_THE PROBLEM_. When you reach the line containing "Where should I click to: Stop", begin reproducing the material exactly, stop after the line containing "Where should I click to: Click", and leave out any pictures along the way.

_DATA PROVIDED_.
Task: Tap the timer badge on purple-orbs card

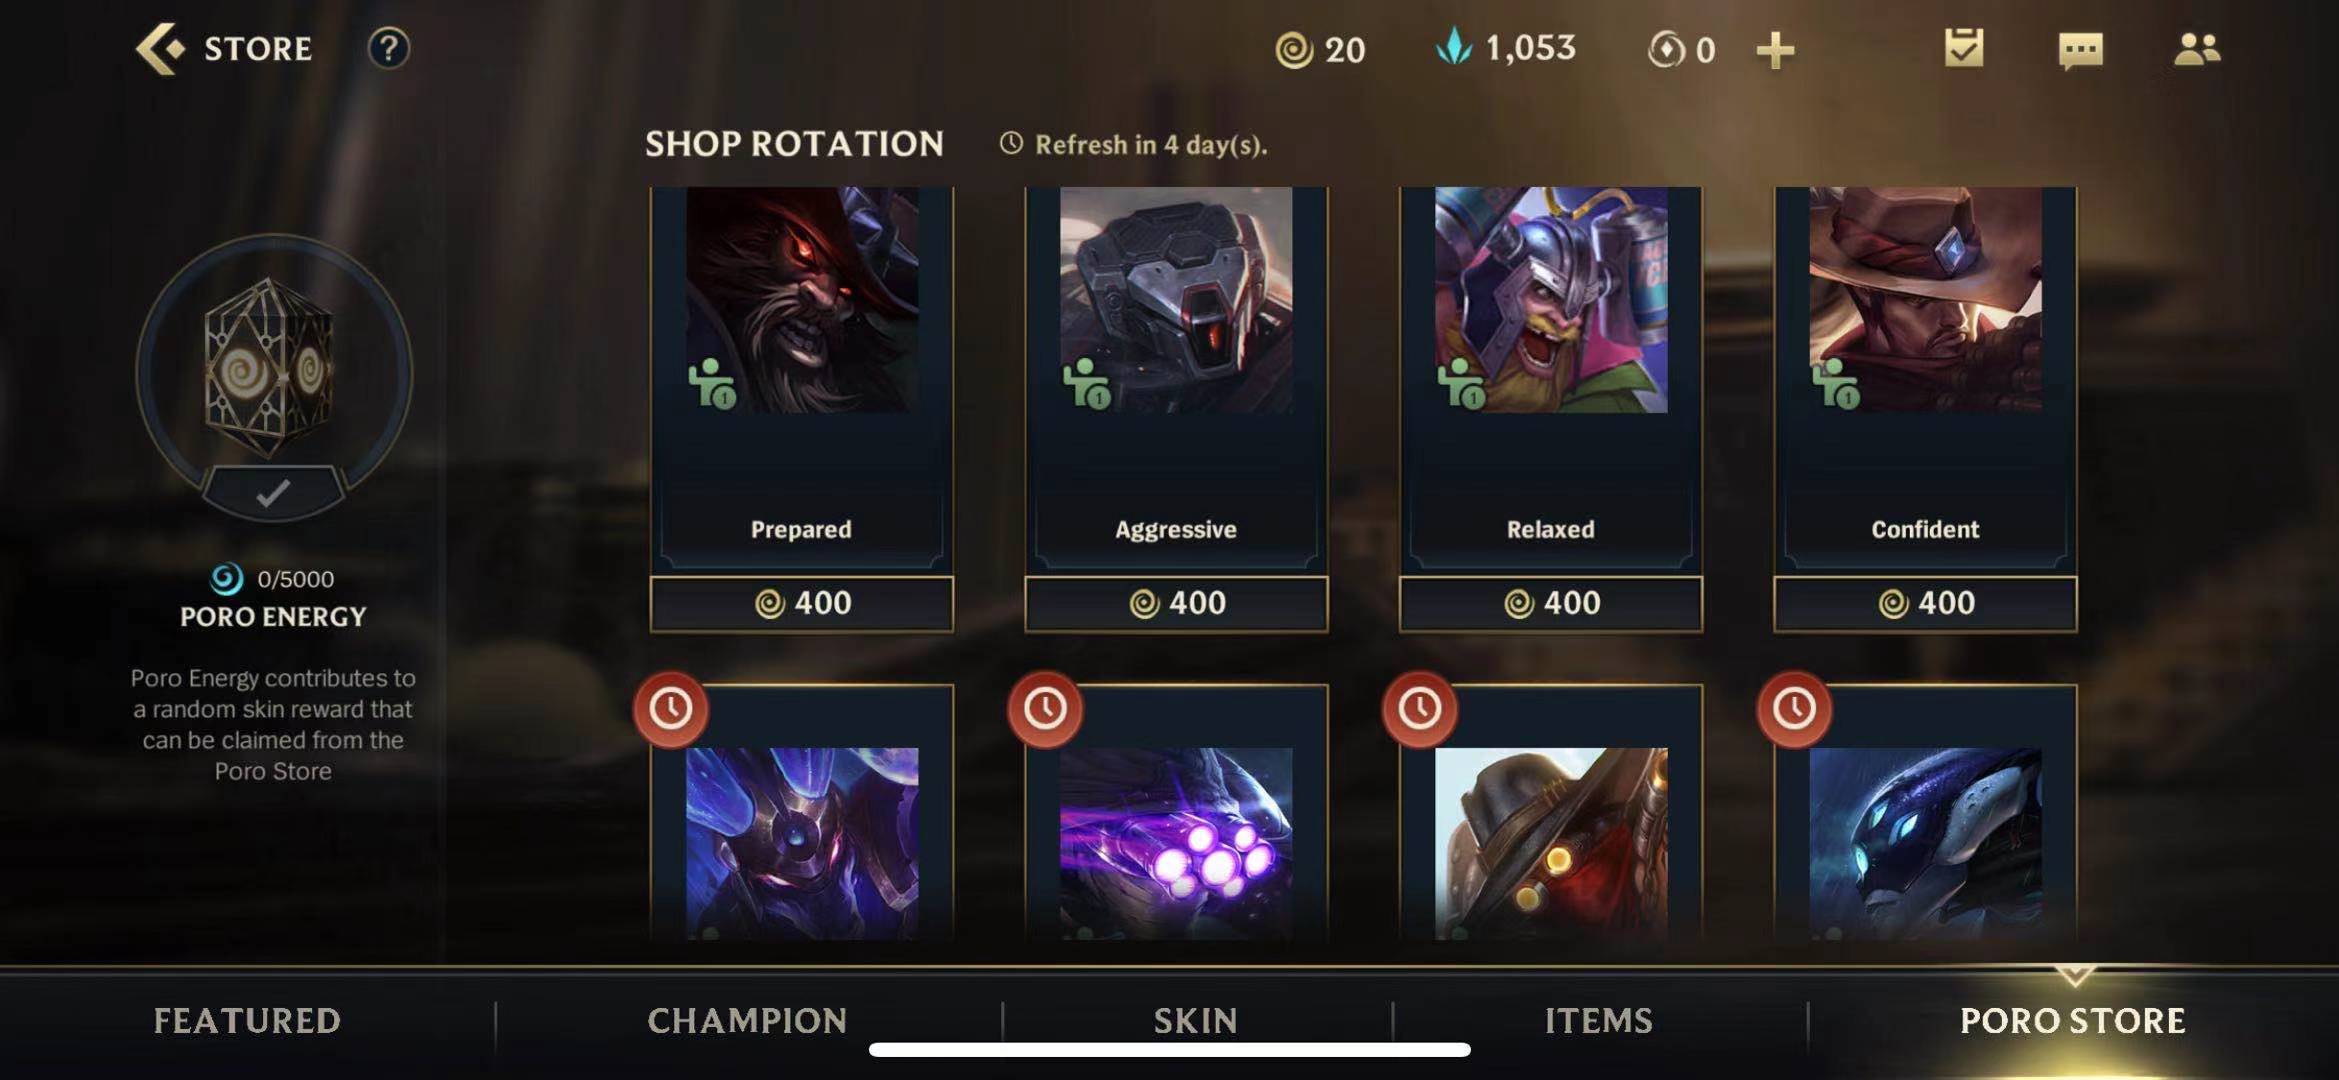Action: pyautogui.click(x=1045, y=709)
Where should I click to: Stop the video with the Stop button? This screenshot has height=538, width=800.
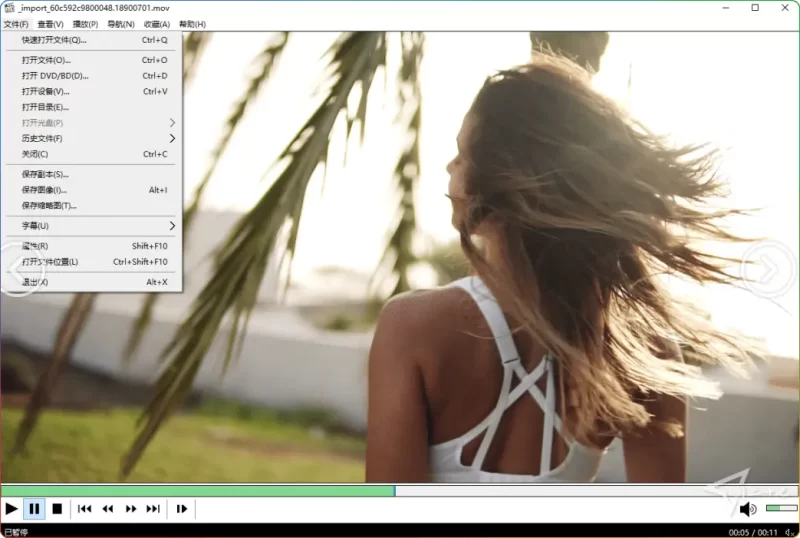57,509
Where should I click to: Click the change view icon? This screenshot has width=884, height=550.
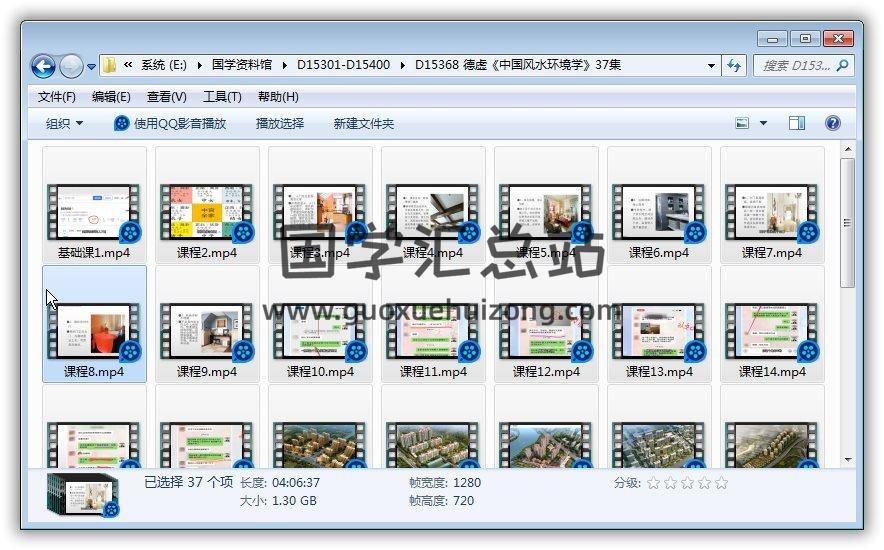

--

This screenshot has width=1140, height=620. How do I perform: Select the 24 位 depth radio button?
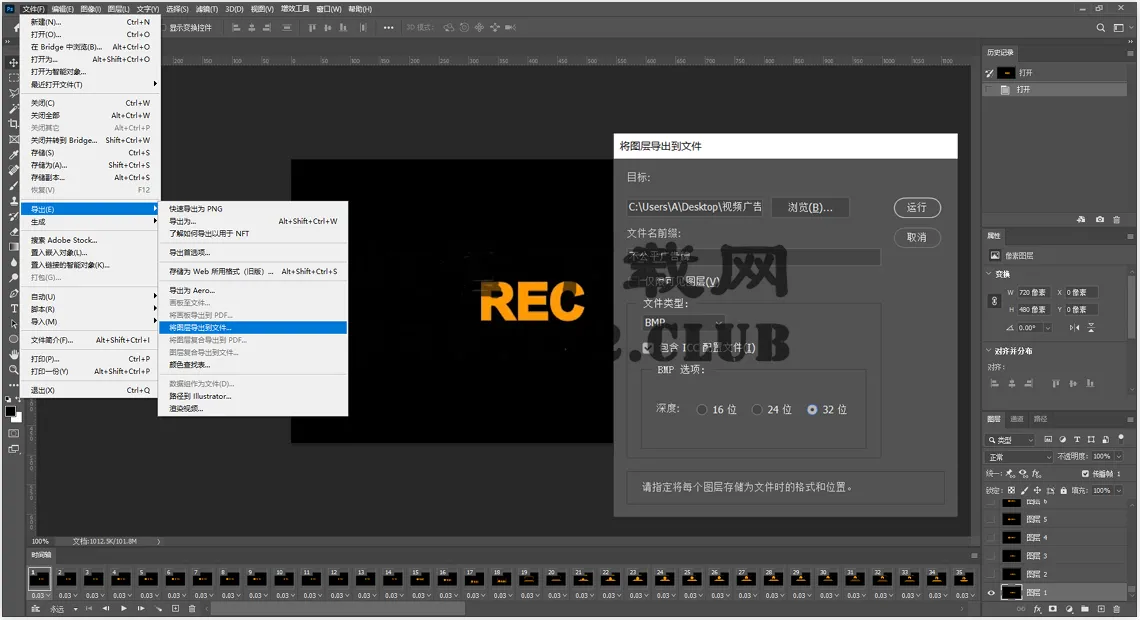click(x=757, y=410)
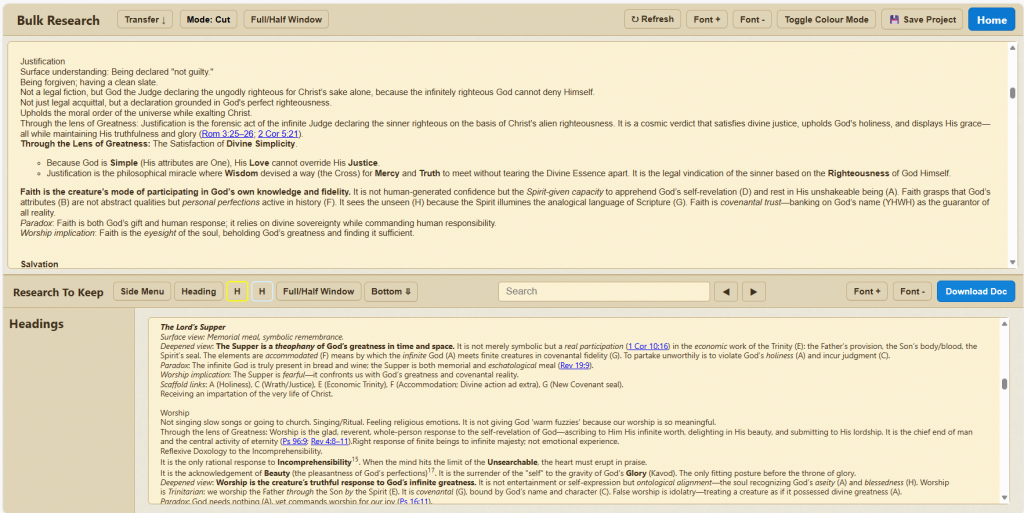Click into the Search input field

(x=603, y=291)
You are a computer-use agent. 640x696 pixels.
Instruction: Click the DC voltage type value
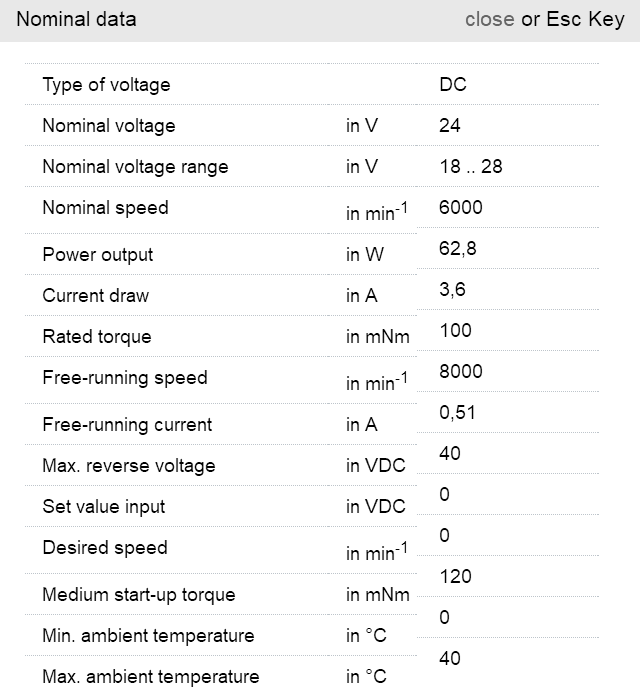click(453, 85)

_EXERCISE ANSWER_.
Where should I click to: Stop the video with the Stop button? This screenshot has height=538, width=800.
57,509
Where should I click to: Click the change view icon? This screenshot has width=884, height=550.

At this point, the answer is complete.